(Input for this task):
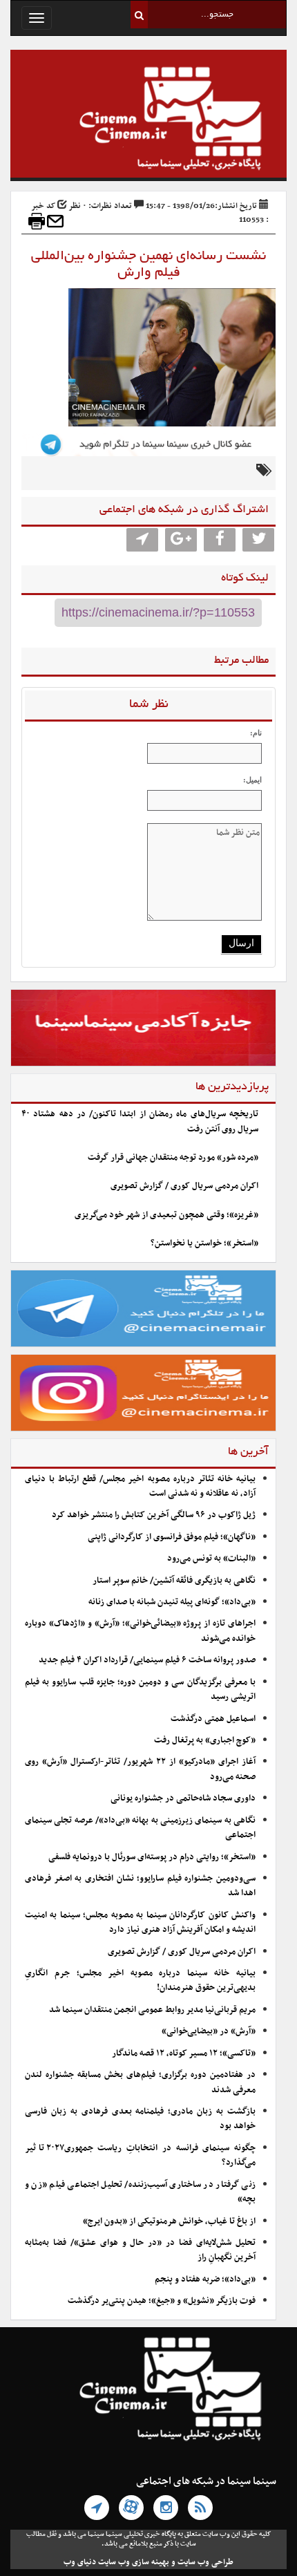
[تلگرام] (96, 2507)
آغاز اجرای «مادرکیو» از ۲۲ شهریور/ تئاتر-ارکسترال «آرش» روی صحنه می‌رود (140, 1769)
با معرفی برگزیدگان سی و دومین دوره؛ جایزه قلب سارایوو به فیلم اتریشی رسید (140, 1689)
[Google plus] (181, 540)
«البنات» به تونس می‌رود (211, 1558)
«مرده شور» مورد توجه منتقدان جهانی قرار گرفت (173, 1157)
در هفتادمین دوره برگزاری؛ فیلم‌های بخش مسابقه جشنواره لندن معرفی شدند (140, 2082)
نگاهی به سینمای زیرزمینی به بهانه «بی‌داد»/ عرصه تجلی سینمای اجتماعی (140, 1828)
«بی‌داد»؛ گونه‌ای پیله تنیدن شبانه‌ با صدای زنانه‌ (172, 1602)
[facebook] (220, 540)
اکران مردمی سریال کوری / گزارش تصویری (184, 1186)
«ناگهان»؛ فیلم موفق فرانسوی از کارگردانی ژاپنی (172, 1537)
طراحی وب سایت (205, 2562)
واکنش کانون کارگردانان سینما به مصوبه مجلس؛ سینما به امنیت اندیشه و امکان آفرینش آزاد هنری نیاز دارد (140, 1922)
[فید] (200, 2507)
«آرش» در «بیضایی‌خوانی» (209, 2031)
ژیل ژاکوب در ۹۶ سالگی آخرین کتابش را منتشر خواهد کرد (154, 1515)
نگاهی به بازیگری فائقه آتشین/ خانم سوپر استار (174, 1580)
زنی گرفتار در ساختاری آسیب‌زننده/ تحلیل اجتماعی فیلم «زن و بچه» (140, 2192)
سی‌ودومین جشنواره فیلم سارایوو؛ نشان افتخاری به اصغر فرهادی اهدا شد (140, 1886)
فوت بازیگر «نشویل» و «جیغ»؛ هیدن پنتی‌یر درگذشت (162, 2301)
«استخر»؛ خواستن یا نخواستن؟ (204, 1243)
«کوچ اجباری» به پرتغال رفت (205, 1740)
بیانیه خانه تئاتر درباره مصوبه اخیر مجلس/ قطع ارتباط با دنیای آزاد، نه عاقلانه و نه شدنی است (140, 1486)
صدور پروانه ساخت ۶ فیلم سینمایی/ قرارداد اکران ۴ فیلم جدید (147, 1660)
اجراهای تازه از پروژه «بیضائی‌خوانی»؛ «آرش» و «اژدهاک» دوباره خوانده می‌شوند (140, 1631)
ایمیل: (252, 779)
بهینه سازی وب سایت (133, 2562)
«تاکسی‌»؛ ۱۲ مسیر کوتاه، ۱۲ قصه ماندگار (184, 2053)
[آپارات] (131, 2507)
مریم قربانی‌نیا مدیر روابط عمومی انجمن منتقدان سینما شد (152, 2010)
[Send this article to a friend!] (55, 221)
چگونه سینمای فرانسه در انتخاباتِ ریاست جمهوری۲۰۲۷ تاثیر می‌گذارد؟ (140, 2155)
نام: (256, 732)
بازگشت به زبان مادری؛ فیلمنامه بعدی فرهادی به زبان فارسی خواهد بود (140, 2119)
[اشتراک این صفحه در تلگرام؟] (142, 540)
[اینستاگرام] (165, 2507)
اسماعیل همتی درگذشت (213, 1719)
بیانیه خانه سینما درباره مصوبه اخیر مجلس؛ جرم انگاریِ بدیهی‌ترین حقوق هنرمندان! (140, 1980)
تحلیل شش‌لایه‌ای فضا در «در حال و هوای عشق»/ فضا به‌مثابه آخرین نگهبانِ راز (140, 2250)
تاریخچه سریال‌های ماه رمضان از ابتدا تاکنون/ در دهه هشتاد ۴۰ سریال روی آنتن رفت (139, 1121)
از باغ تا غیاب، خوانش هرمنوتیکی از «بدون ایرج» (169, 2221)
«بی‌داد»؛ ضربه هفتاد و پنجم (205, 2279)
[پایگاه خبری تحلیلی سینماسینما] (148, 120)
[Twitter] (258, 540)
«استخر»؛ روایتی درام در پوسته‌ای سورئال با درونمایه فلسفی (152, 1857)
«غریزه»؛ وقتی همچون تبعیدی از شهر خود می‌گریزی (166, 1215)
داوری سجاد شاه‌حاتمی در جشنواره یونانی (183, 1798)
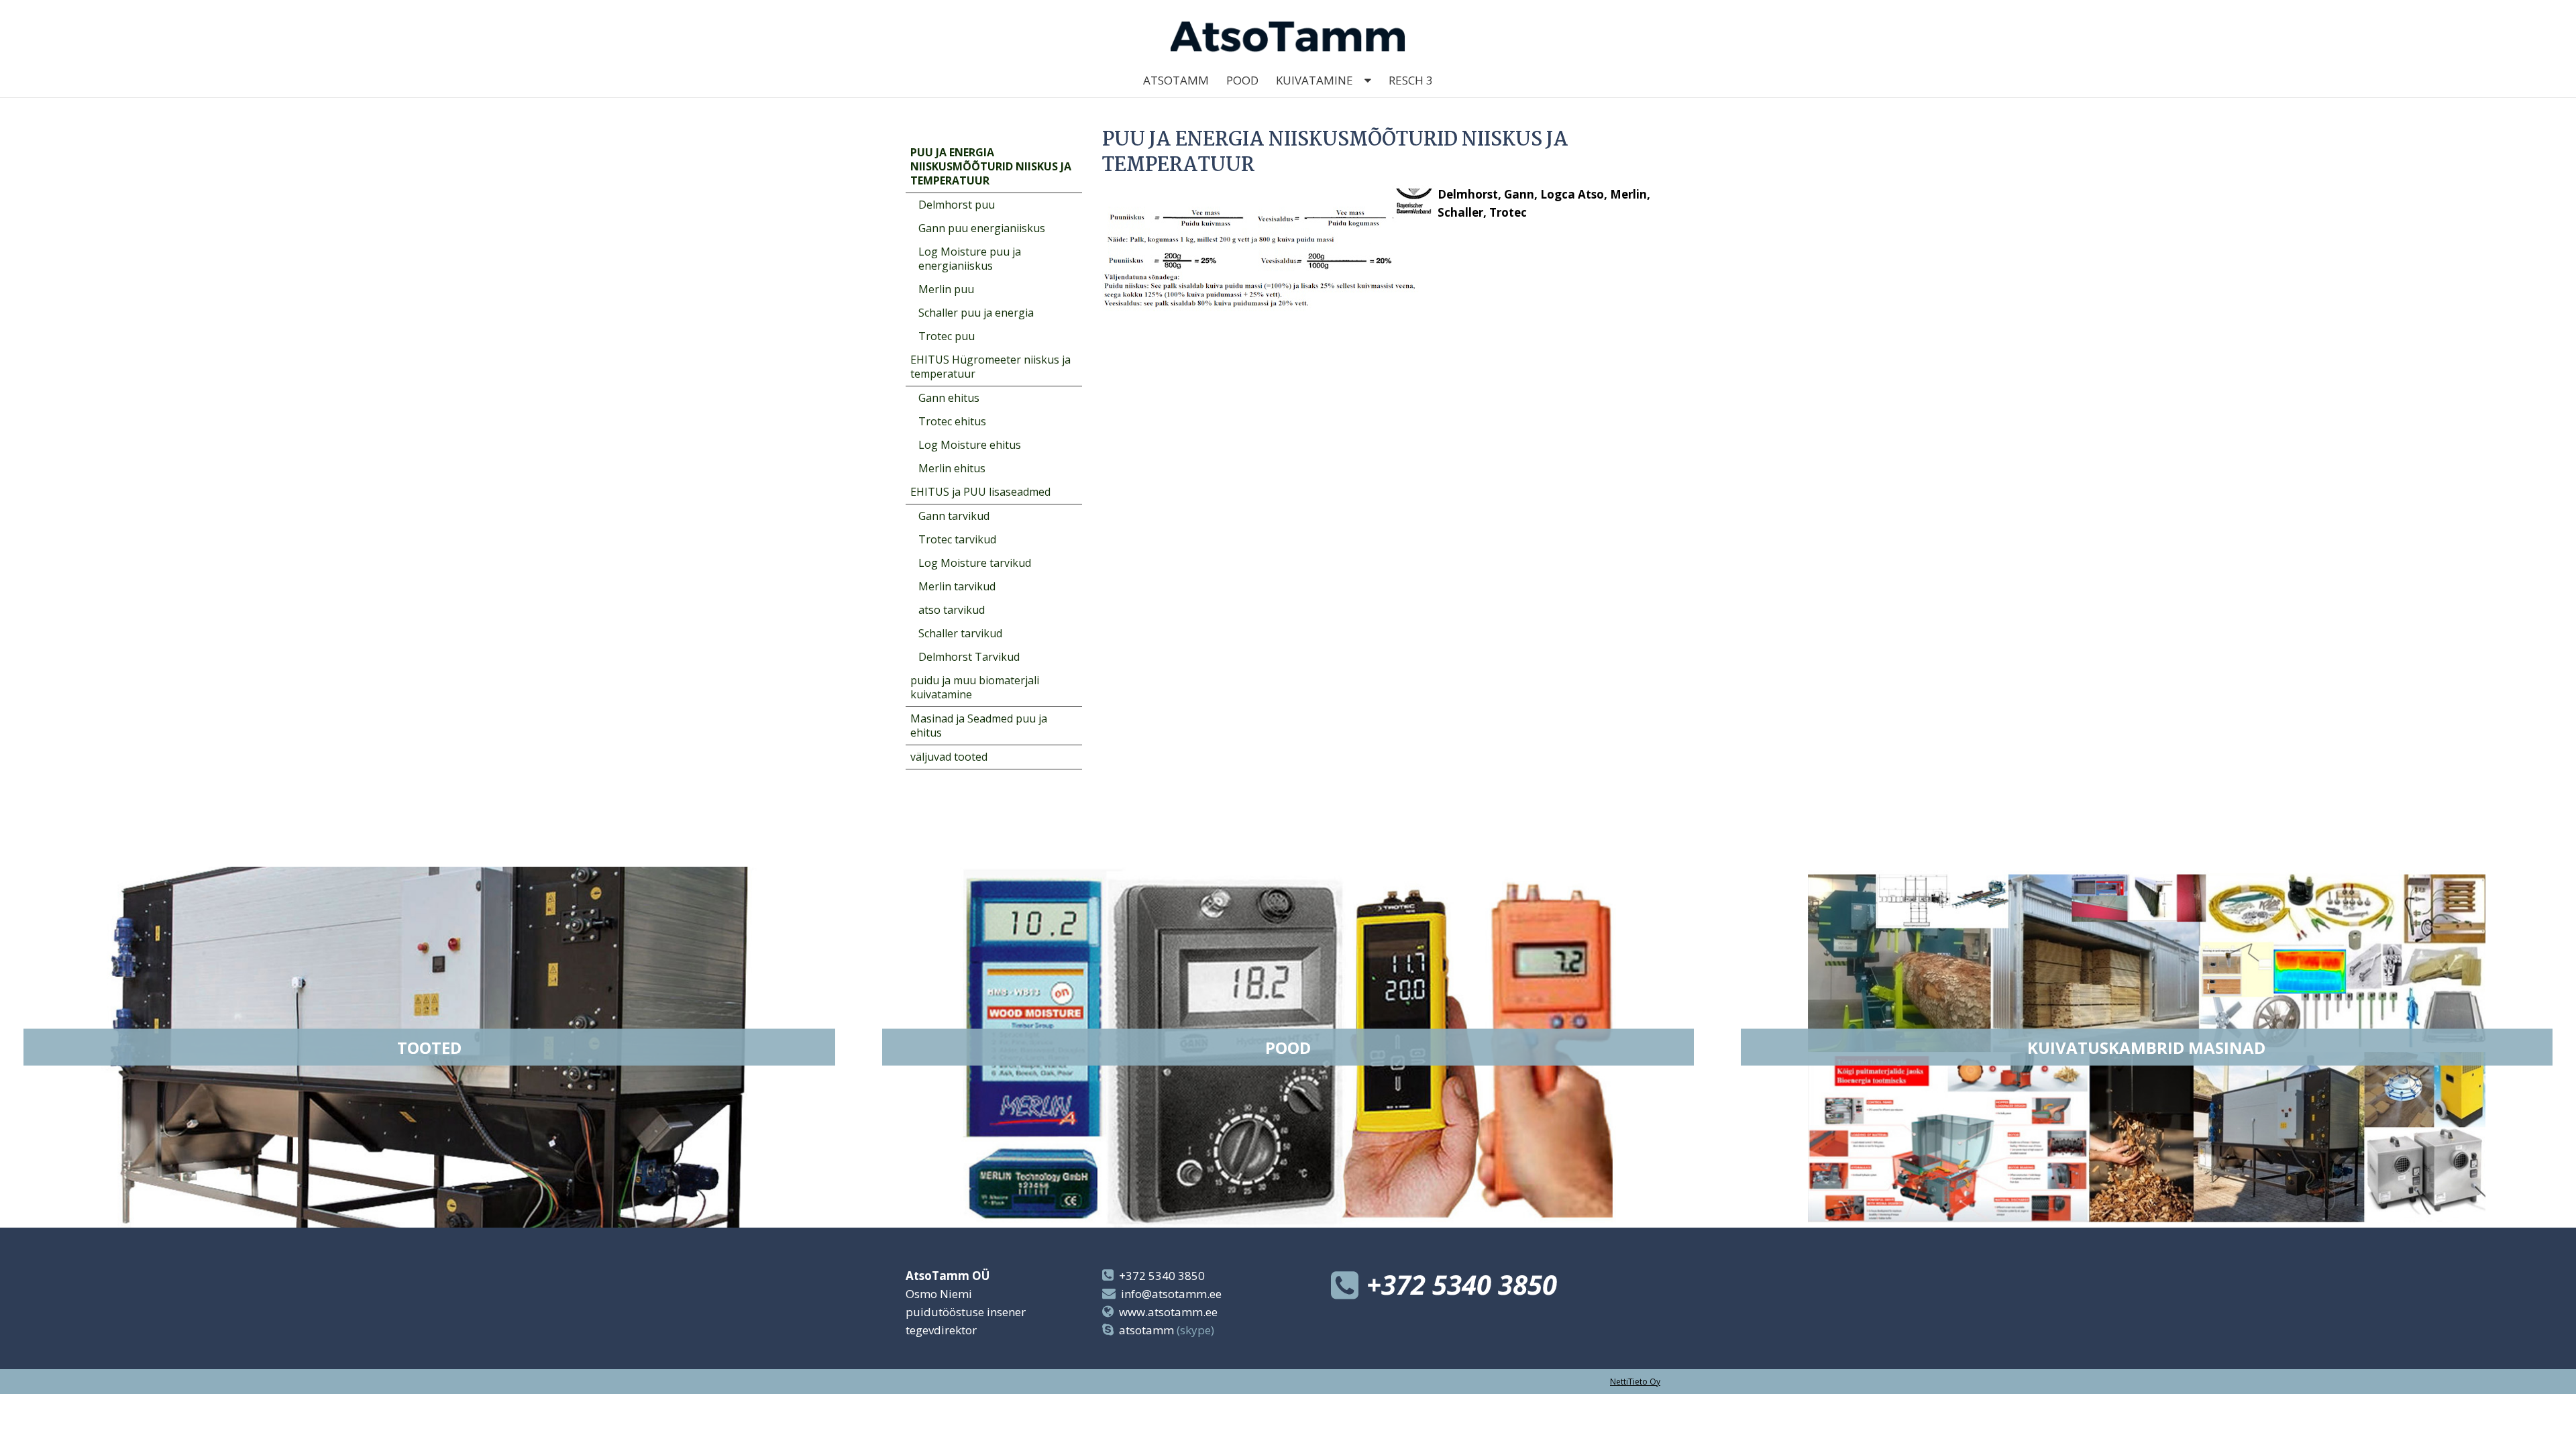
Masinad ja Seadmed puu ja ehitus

(What the exercise asks): Retype all the records shown above, character for character. Omit every picture.

(Exercise output):
[تلگرام] (96, 2507)
آغاز اجرای «مادرکیو» از ۲۲ شهریور/ تئاتر-ارکسترال «آرش» روی صحنه می‌رود (140, 1769)
با معرفی برگزیدگان سی و دومین دوره؛ جایزه قلب سارایوو به فیلم اتریشی رسید (140, 1689)
[Google plus] (181, 540)
«البنات» به تونس می‌رود (211, 1558)
«مرده شور» مورد توجه منتقدان جهانی قرار گرفت (173, 1157)
در هفتادمین دوره برگزاری؛ فیلم‌های بخش مسابقه جشنواره لندن معرفی شدند (140, 2082)
نگاهی به سینمای زیرزمینی به بهانه «بی‌داد»/ عرصه تجلی سینمای اجتماعی (140, 1828)
«بی‌داد»؛ گونه‌ای پیله تنیدن شبانه‌ با صدای زنانه‌ (172, 1602)
[facebook] (220, 540)
اکران مردمی سریال کوری / گزارش تصویری (184, 1186)
«ناگهان»؛ فیلم موفق فرانسوی از کارگردانی ژاپنی (172, 1537)
طراحی وب سایت (205, 2562)
واکنش کانون کارگردانان سینما به مصوبه مجلس؛ سینما به امنیت اندیشه و امکان آفرینش آزاد هنری نیاز دارد (140, 1922)
[فید] (200, 2507)
«آرش» در «بیضایی‌خوانی» (209, 2031)
ژیل ژاکوب در ۹۶ سالگی آخرین کتابش را منتشر خواهد کرد (154, 1515)
نگاهی به بازیگری فائقه آتشین/ خانم سوپر استار (174, 1580)
زنی گرفتار در ساختاری آسیب‌زننده/ تحلیل اجتماعی فیلم «زن و بچه» (140, 2192)
سی‌ودومین جشنواره فیلم سارایوو؛ نشان افتخاری به اصغر فرهادی اهدا شد (140, 1886)
فوت بازیگر «نشویل» و «جیغ»؛ هیدن پنتی‌یر درگذشت (162, 2301)
«استخر»؛ خواستن یا نخواستن؟ (204, 1243)
«کوچ اجباری» به پرتغال رفت (205, 1740)
بیانیه خانه تئاتر درباره مصوبه اخیر مجلس/ قطع ارتباط با دنیای آزاد، نه عاقلانه و نه شدنی است (140, 1486)
صدور پروانه ساخت ۶ فیلم سینمایی/ قرارداد اکران ۴ فیلم جدید (147, 1660)
اجراهای تازه از پروژه «بیضائی‌خوانی»؛ «آرش» و «اژدهاک» دوباره خوانده می‌شوند (140, 1631)
ایمیل: (252, 779)
بهینه سازی وب سایت (133, 2562)
«تاکسی‌»؛ ۱۲ مسیر کوتاه، ۱۲ قصه ماندگار (184, 2053)
[آپارات] (131, 2507)
مریم قربانی‌نیا مدیر روابط عمومی انجمن منتقدان سینما شد (152, 2010)
[Send this article to a friend!] (55, 221)
چگونه سینمای فرانسه در انتخاباتِ ریاست جمهوری۲۰۲۷ تاثیر می‌گذارد؟ (140, 2155)
نام: (256, 732)
بازگشت به زبان مادری؛ فیلمنامه بعدی فرهادی به زبان فارسی خواهد بود (140, 2119)
[اشتراک این صفحه در تلگرام؟] (142, 540)
[اینستاگرام] (165, 2507)
اسماعیل همتی درگذشت (213, 1719)
بیانیه خانه سینما درباره مصوبه اخیر مجلس؛ جرم انگاریِ بدیهی‌ترین حقوق هنرمندان! (140, 1980)
تحلیل شش‌لایه‌ای فضا در «در حال و هوای عشق»/ فضا به‌مثابه آخرین نگهبانِ راز (140, 2250)
تاریخچه سریال‌های ماه رمضان از ابتدا تاکنون/ در دهه هشتاد ۴۰ سریال روی آنتن رفت (139, 1121)
از باغ تا غیاب، خوانش هرمنوتیکی از «بدون ایرج» (169, 2221)
«بی‌داد»؛ ضربه هفتاد و پنجم (205, 2279)
[پایگاه خبری تحلیلی سینماسینما] (148, 120)
[Twitter] (258, 540)
«استخر»؛ روایتی درام در پوسته‌ای سورئال با درونمایه فلسفی (152, 1857)
«غریزه»؛ وقتی همچون تبعیدی از شهر خود می‌گریزی (166, 1215)
داوری سجاد شاه‌حاتمی در جشنواره یونانی (183, 1798)
Masinad ja Seadmed puu ja ehitus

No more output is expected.